■ **Task instructions**
Revise the entries below by replacing "Where is" with "What is the position of" wherever it occurs, leaving everything else unchanged.
=-=-=
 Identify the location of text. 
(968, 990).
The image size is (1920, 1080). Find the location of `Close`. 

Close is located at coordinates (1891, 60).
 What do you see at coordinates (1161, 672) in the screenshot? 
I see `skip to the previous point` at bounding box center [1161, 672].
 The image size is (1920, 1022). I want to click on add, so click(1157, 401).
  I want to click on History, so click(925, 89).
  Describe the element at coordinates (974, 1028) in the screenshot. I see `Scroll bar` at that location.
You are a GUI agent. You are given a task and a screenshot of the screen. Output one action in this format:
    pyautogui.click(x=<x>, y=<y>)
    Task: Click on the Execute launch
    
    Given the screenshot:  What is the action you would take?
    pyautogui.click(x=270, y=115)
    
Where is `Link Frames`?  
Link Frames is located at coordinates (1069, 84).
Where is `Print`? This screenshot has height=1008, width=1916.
=-=-=
■ **Result**
 Identify the location of text. 
(968, 990).
The image size is (1920, 1080). Find the location of `Close`. 

Close is located at coordinates (1891, 60).
 What do you see at coordinates (1161, 672) in the screenshot? 
I see `skip to the previous point` at bounding box center [1161, 672].
 The image size is (1920, 1022). I want to click on add, so click(1157, 401).
  I want to click on History, so click(925, 89).
  Describe the element at coordinates (974, 1028) in the screenshot. I see `Scroll bar` at that location.
You are a GUI agent. You are given a task and a screenshot of the screen. Output one action in this format:
    pyautogui.click(x=<x>, y=<y>)
    Task: Click on the Execute launch
    
    Given the screenshot:  What is the action you would take?
    pyautogui.click(x=270, y=115)
    
What is the position of `Link Frames`?  
Link Frames is located at coordinates (1069, 84).
What is the position of `Print`? This screenshot has height=1008, width=1916.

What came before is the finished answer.